How that recommendation is made, however, could take many forms and seeking parliamentary or public input is entirely possible and could effectively foreshadow a republic. Parliament could seek suggestions from a general public and make a recommendation that the PM could convey. Or there could be a general plebiscite with contending candidates. All this is possible within the present Constitution.
Each has its own distortions. A decision of Parliament, however candidates are nominated, would open the process to public figures of a broader public appeal outside of partisan politics. Or it could become a political reward like ambassadorships.
Polls seem to indicate a broad public desire to have such a position elected directly but that risks a party-political contest. Ireland seems to have managed this to some extent by restricting nominations to those over 35 put forward by at least 20 parliamentarians or by 4 city or county councils. Here this could be broadened by allowing State parliament nominations providing a broad filter to ensure experience and hopefully, gravitas.
Whatever the form, however, such a process of nominating a Governor General would foreshadow a republican model that the public would have been able to see in practice allaying apprehension by putting in place a known process.
In one sense that is the easy part. What has become clear from the release of the Palace Letters is that the prerogative reserve powers of the Governor General are broad and require definition.
The prerogative powers of vice-regal representatives have always been greater than those exercised in Britain. The Glorious Revolution of 1688 abridged Royal Prerogative but still allowed extensive prerogative power outside of Britain – which imperial representative exercise with extraordinary arbitrariness. So, the scope of the prerogative reserve powers under the Constitution should not be underestimated.
Again, defining these powers could be foreshadowed by a Governor General Act that defined the powers and responsibilities of a Head of State and the scope of reserve powers.
It would be an opportunity to also define the role of Prime-Minister which, oddly to some, does not even appear in the Constitution yet it defines our most important political office.

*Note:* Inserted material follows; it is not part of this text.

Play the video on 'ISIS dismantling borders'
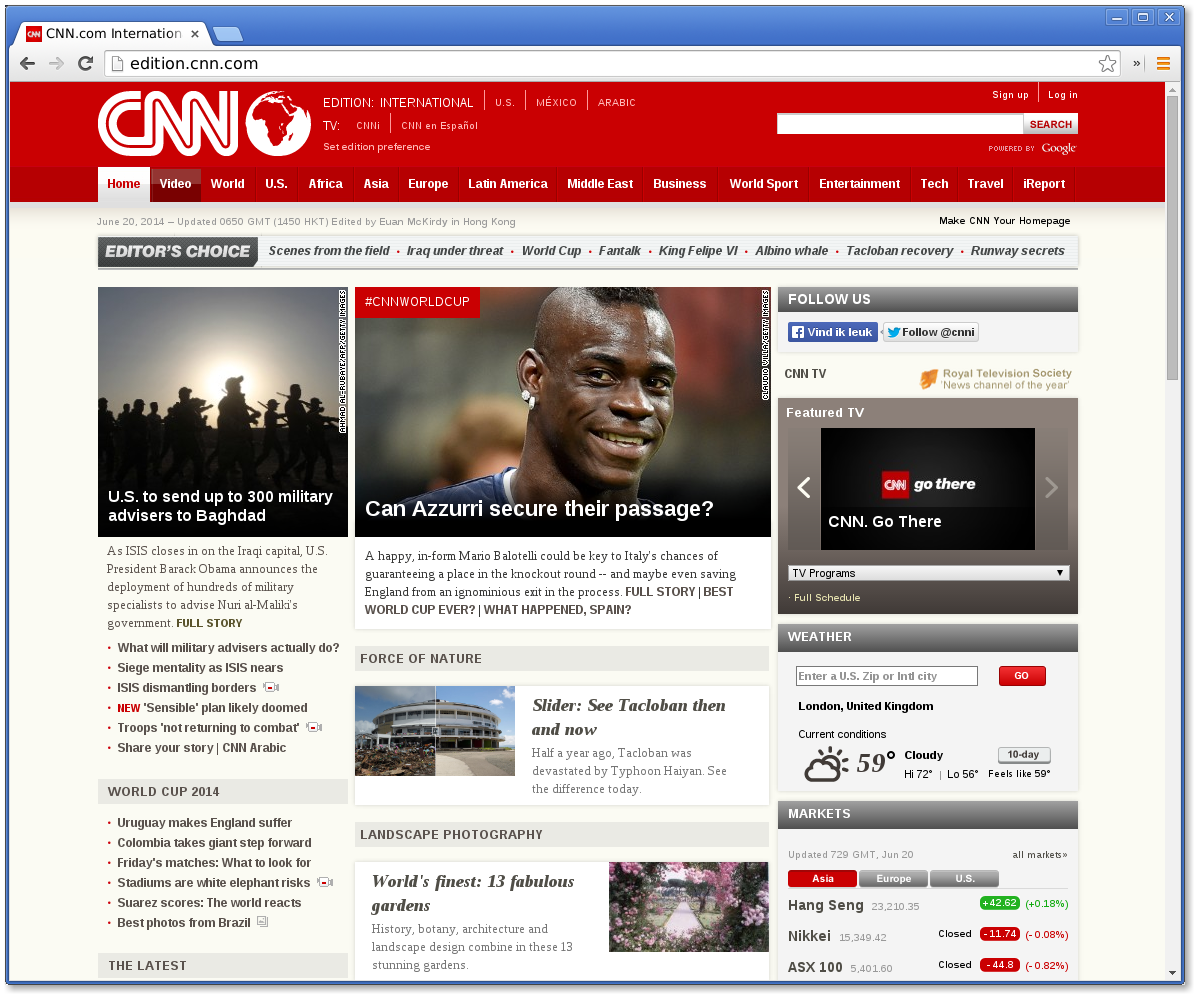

Such an Act would, once severance from the Crown was decided, could be put to a referendum for a republic and incorporated in the Constitution.
The point of these suggestions is to place before the public an experience of how a republican model might work. Of course, there are other pressing claims for inclusion in the Constitution but making the fundamental severance from the British Crown is a singular consideration. This does not preclude consideration of an acknowledge of First Nation prior ownership within the preamble and again this could be foreshadowed by legislation.
This conservative approach is intended to minimise negative opposition by making plain the intention. There is, for example, no reason to change the name for the Head of State to President. Retaining the title of Governor General conveys continuity and it a perfectly legitimate appellation. Afterall, we retain the quaint title of the Commonwealth of Australia with echoes of the republican commonwealth of Cromwell in the aftermath of the English Civil War, though Lord Protector seems an appellation too far for an Australian Head of State.
It seems clear though that the decision in 1891 to call the new Federation, the Commonwealth of Australia, had in some constitutional contributors like Andrew Inglis-Clark a decided republican intent with a recognisable English lineage. So, melding the elements of tradition with a republican renewal offers the best opportunity for the success of any referendum.
The other element to assist realisation would be to raise the barrier for success by making the Northern Territory a State which is within the power of Parliament. At present to succeed the referendum must be passed by the majority of voters in the majority of states. As there are only 6 states any referendum must muster a majority in 4 out the 6 states, a considerable hurdle. A seventh state would lower the obstacle to success.
In the last attempt at constitutional alteration the wily John Howard set up the divisions of opinion that scuttled any alteration to the status quo even though it was clear a majority favoured some form of Republic. And those divisions of opinion still exist among supporters of a Republic to be leveraged in any campaign by opponents.
By altering the selection of the Governor General and defining the powers legislatively, people have the opportunity to observe a process in action and even get an opportunity to alter the model before entrenchment within the Constitution. And even if a referendum fails a considerable constitutional alteration has been legislatively achieved.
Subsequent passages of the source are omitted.